Action is the law of life in the most exact sense the words can carry. Not because striving is noble, though it may be. Because the alternative is not rest. The alternative is decay. And the whole of existence, from the flame to the empire, is the refusal - moment by moment, against the pull of everything - to come apart.

Notes

  1. This is the Poincaré recurrence time - the period an isolated system takes to return arbitrarily close to a previous configuration. It scales as roughly eS, exponential in the system's entropy, and exceeds the age of the universe even for systems far smaller than a mole of particles.
  2. Erwin Schrödinger, What Is Life? (1944). Schrödinger later noted that, had he been writing for physicists alone, he would have framed this in terms of free energy rather than "negative entropy"; the looser phrase was chosen to sharpen the contrast for general readers. The underlying point - that life maintains its internal order at the cost of increasing entropy in its surroundings - is unaffected.
  3. Aristotle, Nicomachean Ethics, Book I. Aristotle draws a sharp line between hexis, a stable state or disposition, and energeia, active exercise. Happiness, he insists, is the second: not the possession of virtue but its exercise. The courageous man who never acts is not yet flourishing.
  4. Friedrich Nietzsche, Beyond Good and Evil, §13 (1886).
  5. From "Khizr-e-Rah," in Bang-e-Dra (1924). The full couplet: Raaz-e-hayat poochh le Khizr-e-khajista gaam se / zinda har ek cheez hai koshish-e-na-tamam se - "Ask the secret of life from Khizr, the blessed-of-step: every living thing is alive through an incomplete, unceasing struggle."

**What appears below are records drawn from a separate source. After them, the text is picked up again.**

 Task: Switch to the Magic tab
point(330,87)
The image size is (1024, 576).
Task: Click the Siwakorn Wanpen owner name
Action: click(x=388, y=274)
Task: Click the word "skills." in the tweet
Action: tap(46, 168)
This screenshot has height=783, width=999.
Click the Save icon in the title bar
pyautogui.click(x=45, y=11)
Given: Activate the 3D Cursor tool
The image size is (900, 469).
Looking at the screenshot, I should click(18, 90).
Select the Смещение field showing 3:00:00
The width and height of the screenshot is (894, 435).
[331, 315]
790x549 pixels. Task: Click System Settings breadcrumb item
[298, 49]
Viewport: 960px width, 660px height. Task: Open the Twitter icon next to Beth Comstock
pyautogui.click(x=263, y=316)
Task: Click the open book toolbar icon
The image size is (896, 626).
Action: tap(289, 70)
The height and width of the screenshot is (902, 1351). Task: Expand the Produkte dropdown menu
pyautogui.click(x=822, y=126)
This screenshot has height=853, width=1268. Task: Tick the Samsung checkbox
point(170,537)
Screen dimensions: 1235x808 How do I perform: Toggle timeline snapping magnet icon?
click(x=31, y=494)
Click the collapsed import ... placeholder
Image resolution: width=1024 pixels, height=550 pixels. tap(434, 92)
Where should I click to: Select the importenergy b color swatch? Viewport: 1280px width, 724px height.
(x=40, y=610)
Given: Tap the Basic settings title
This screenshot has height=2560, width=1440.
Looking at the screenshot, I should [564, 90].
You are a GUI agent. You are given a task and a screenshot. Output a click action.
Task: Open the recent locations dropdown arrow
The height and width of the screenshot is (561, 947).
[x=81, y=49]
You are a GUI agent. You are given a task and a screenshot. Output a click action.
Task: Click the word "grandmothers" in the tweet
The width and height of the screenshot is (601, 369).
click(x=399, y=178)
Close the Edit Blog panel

  6. Joseph Tainter, The Collapse of Complex Societies (1988). Tainter's thesis: societies solve problems by adding complexity; complexity carries rising per-capita energy costs and yields diminishing marginal returns; once a society reaches the stage of declining returns, "collapse becomes a mathematical likelihood, requiring only time." Tainter traces the intellectual lineage of this energy-and-conflict view of the state back to Ibn Khaldun.
  7. Ibn Khaldun, The Muqaddimah (1377). Asabiyyah - group solidarity or cohesive force - is, in his account, strongest in ascendant groups forged by hardship, and dissipates over roughly four generations as success breeds comfort, after which the dynasty loses the binding energy that built it.
  8. Iqbal develops this diagnosis in "The Principle of Movement in the Structure of Islam," the sixth lecture of The Reconstruction of Religious Thought in Islam (1930), identifying ijtihad (independent reasoning) as Islam's principle of motion and taqlid (imitation) as its calcification. The historical reality is overdetermined: the Mongol destruction of Baghdad in 1258 and the later shift of global trade routes both contributed materially, and no serious historian reduces the decline to a single internal cause. The claim here is narrower and, I think, defensible - that dynamism builds the surplus capacity by which a civilization absorbs external shocks, so that stagnation does not merely coincide with decline but raises a society's vulnerability to the shocks that finish it.